_Your instructions_
Could you set down only the lines from the one including "Screen dimensions: 862x709" to the end of the records below, inclusive and exact, leaving pictures out?

———

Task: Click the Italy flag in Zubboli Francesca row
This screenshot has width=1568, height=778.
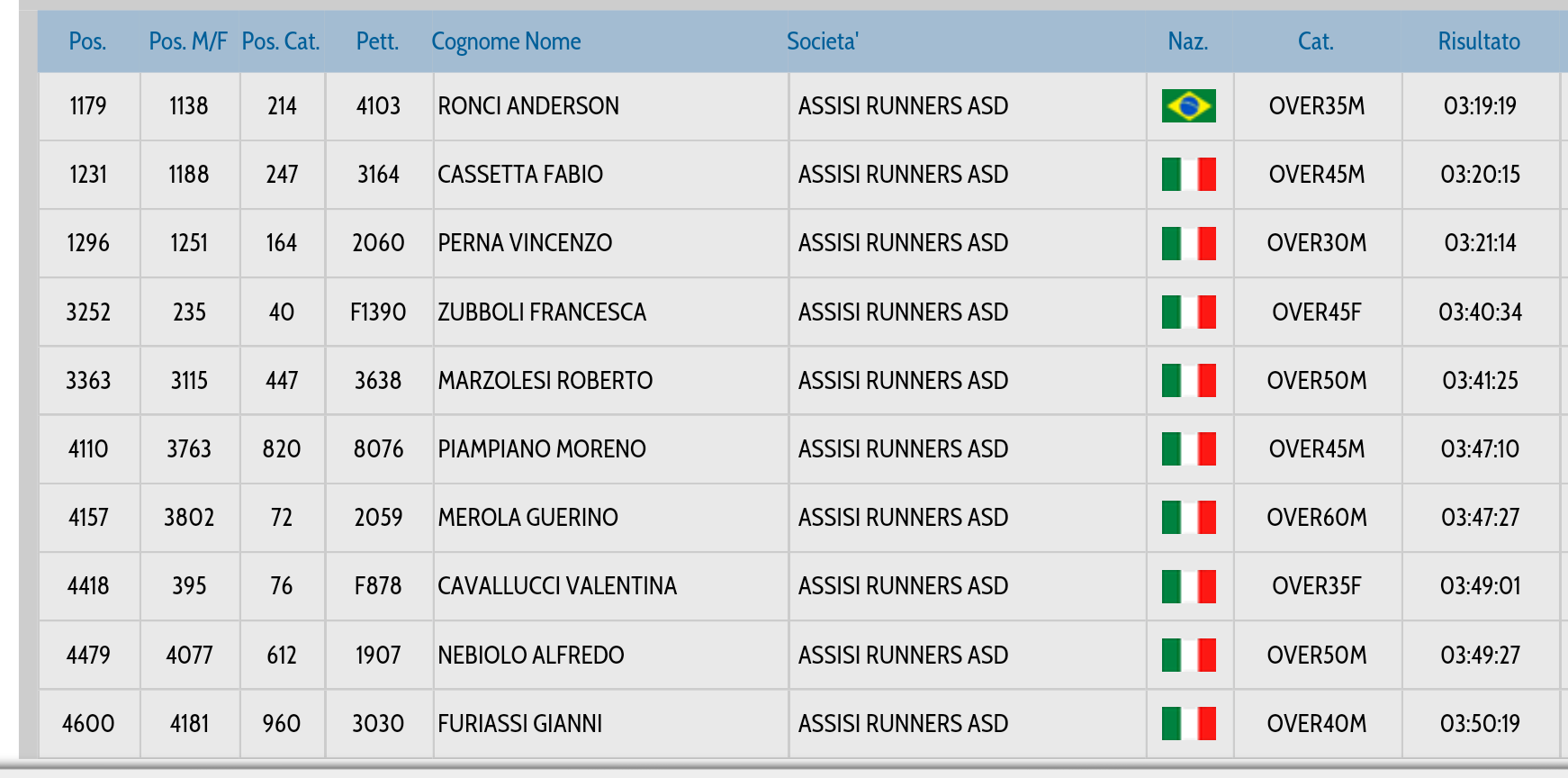Action: pyautogui.click(x=1188, y=312)
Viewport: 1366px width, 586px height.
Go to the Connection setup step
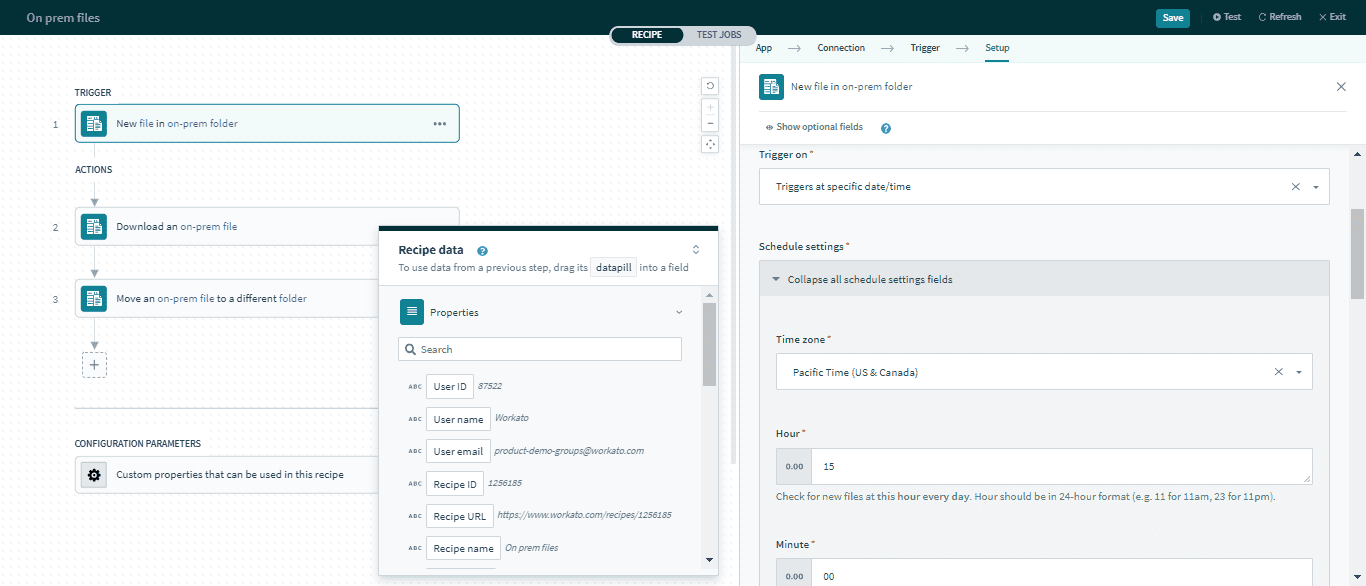click(x=840, y=48)
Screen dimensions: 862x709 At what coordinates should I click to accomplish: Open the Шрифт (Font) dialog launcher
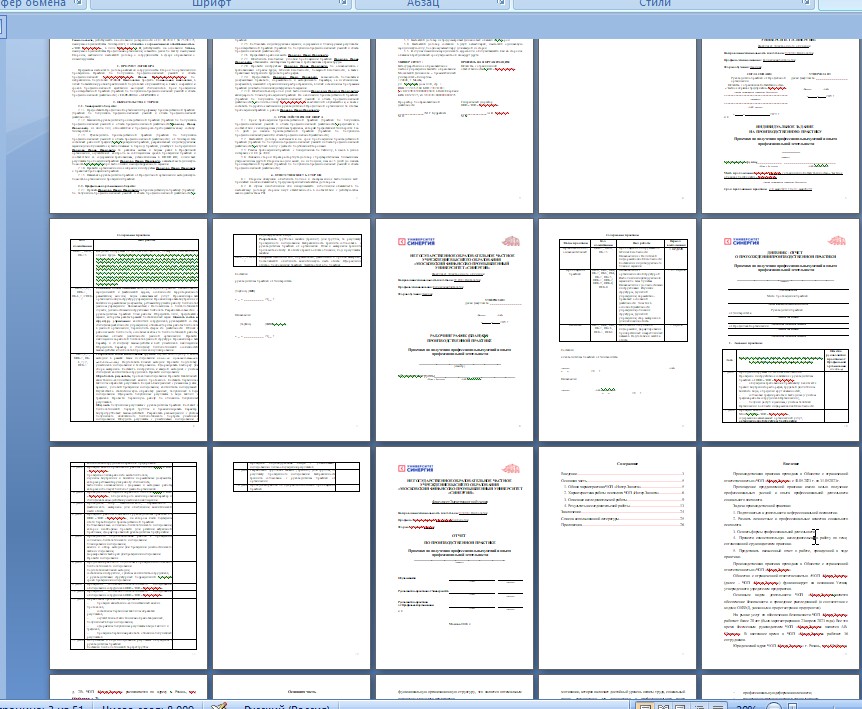coord(342,5)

———

_Written answer_
Screen dimensions: 862x709 At what coordinates should I click to accomplish: Open the Шрифт (Font) dialog launcher
coord(342,5)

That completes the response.